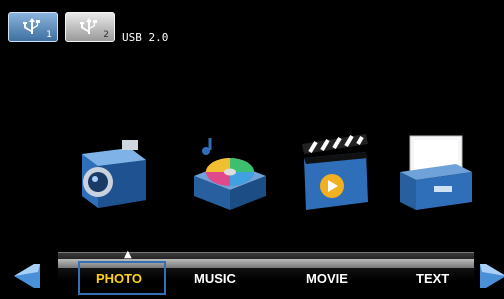 This screenshot has width=504, height=299. I want to click on scroll-left-button, so click(27, 276).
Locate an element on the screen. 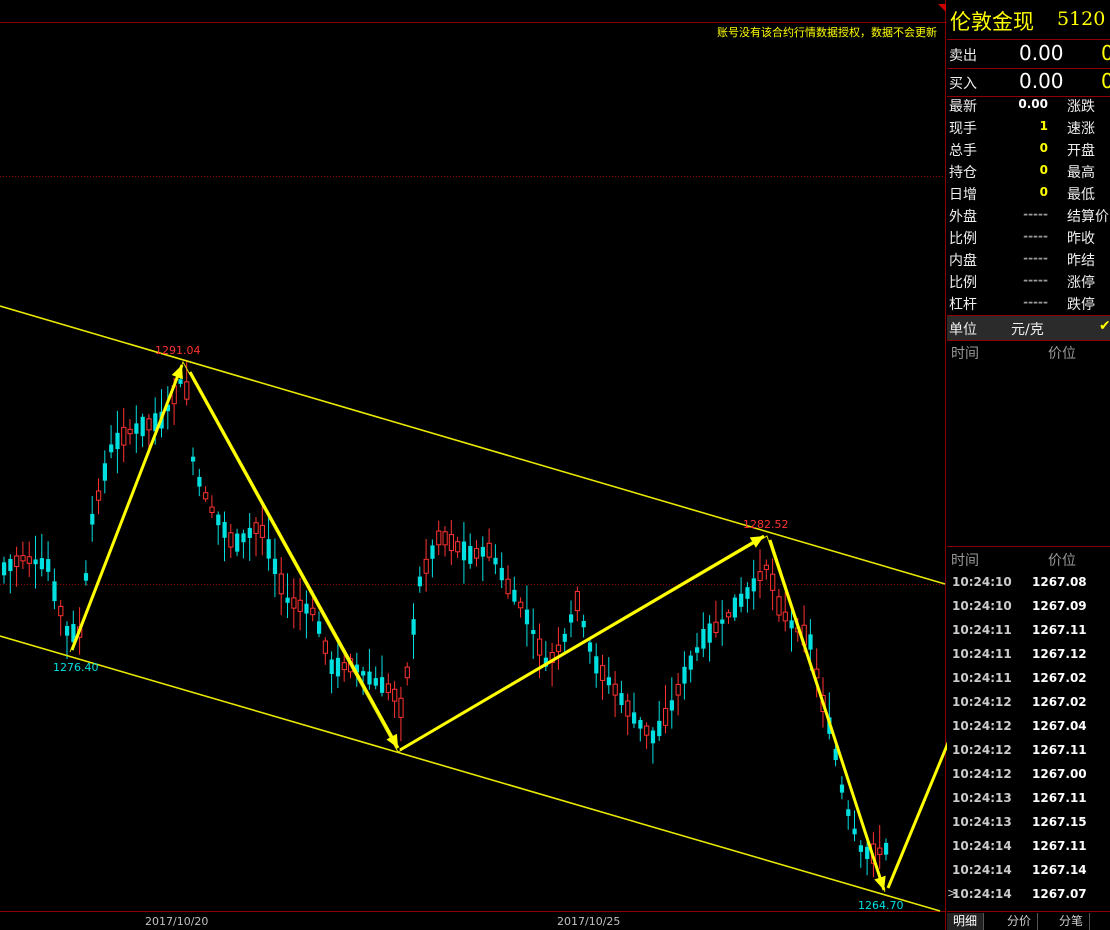  arrow-head-icon is located at coordinates (880, 882).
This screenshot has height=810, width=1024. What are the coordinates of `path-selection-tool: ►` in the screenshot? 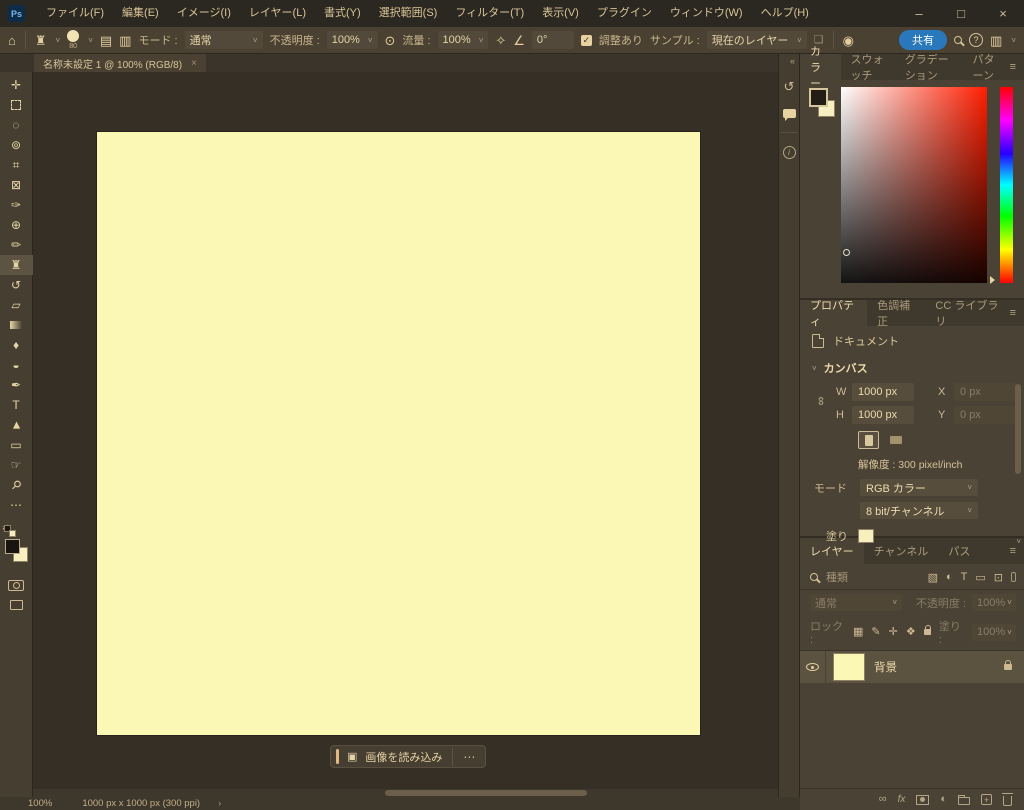 It's located at (16, 425).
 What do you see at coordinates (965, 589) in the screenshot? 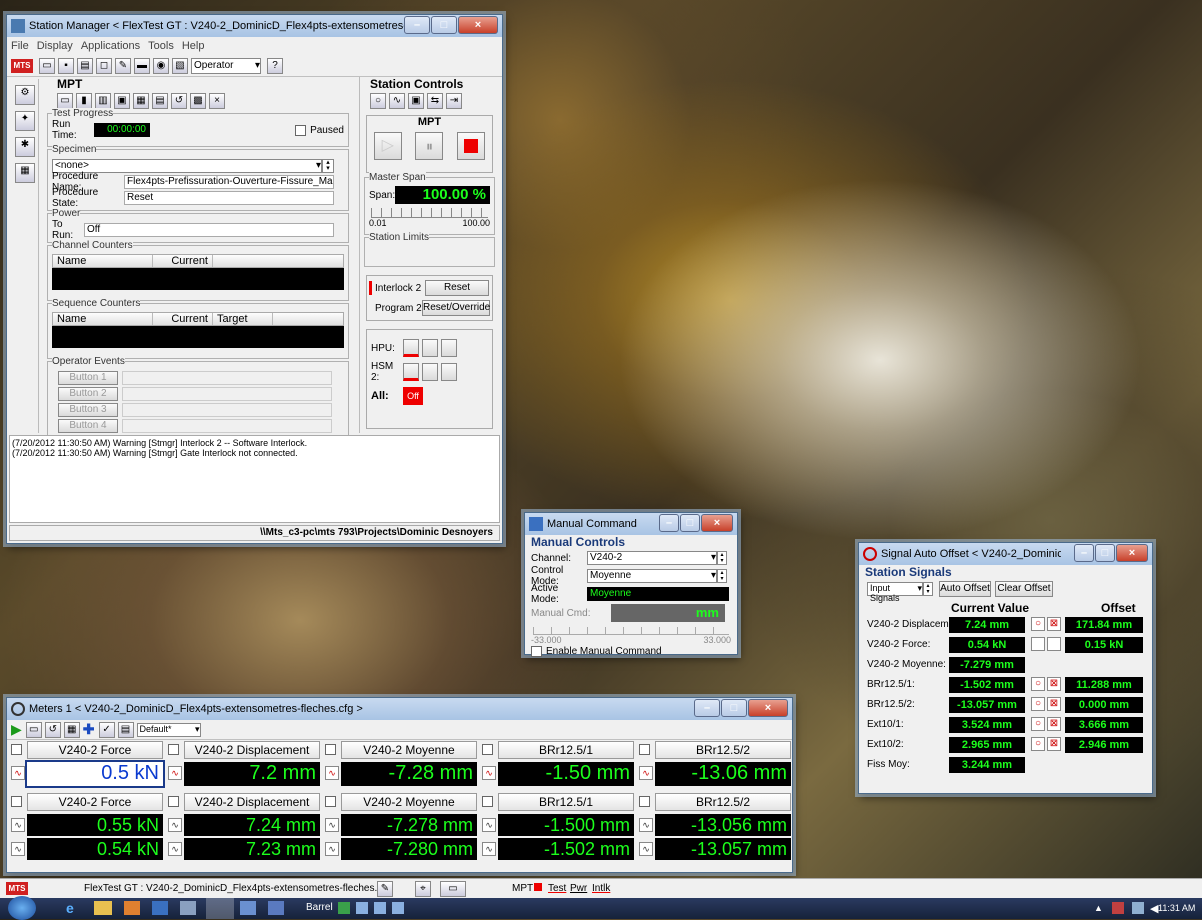
I see `auto-offset-button: Auto Offset` at bounding box center [965, 589].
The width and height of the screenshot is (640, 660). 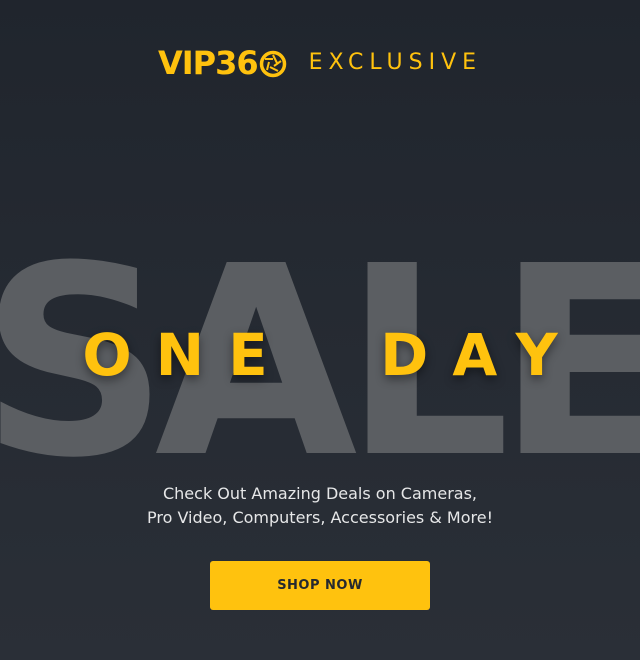 What do you see at coordinates (332, 355) in the screenshot?
I see `one-day-headline: ONE DAY` at bounding box center [332, 355].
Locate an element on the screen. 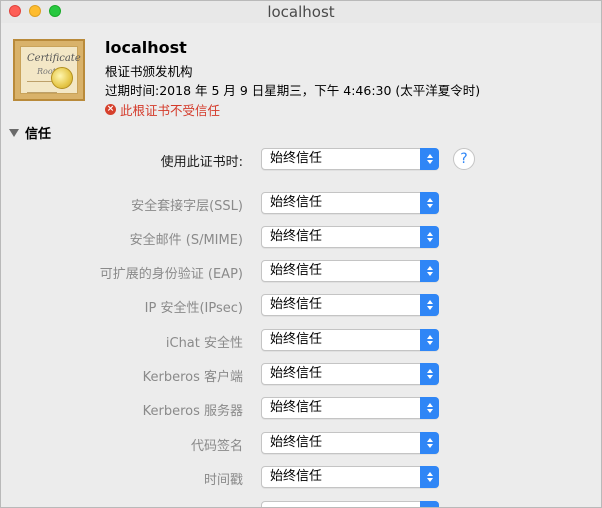 The width and height of the screenshot is (602, 508). trust-section-label: 信任 is located at coordinates (38, 134).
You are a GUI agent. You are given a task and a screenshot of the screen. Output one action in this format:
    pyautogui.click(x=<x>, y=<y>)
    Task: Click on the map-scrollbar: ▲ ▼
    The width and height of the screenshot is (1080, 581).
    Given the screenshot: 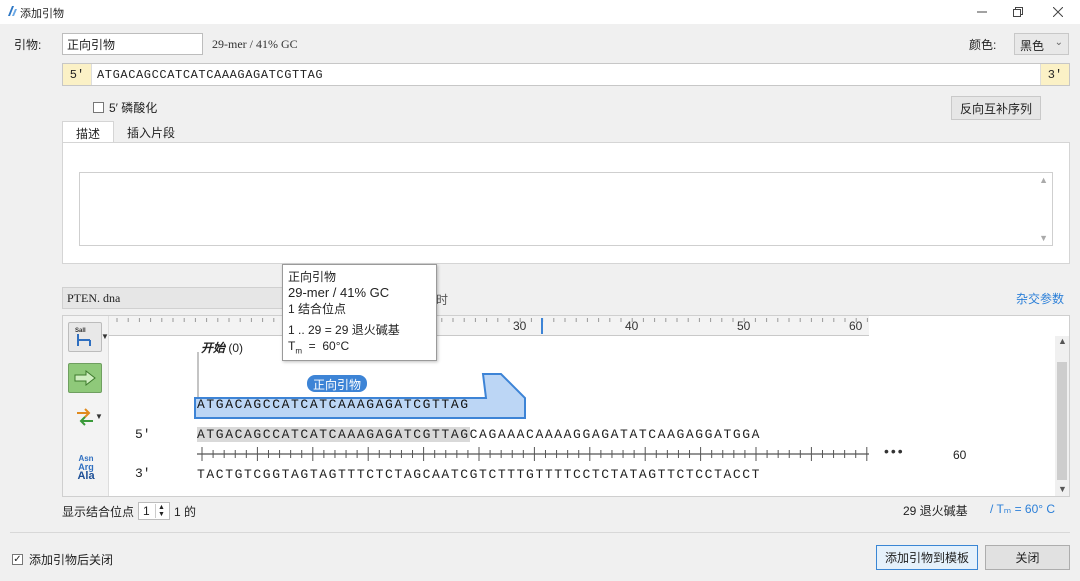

——————

**EXERCISE BRIEF**: Copy the data from the line with "What do you see at coordinates (965, 589)" up to and including the line with "center [965, 589].", leaving out the pictures.

**ANSWER SECTION**:
 What do you see at coordinates (965, 589) in the screenshot? 
I see `auto-offset-button: Auto Offset` at bounding box center [965, 589].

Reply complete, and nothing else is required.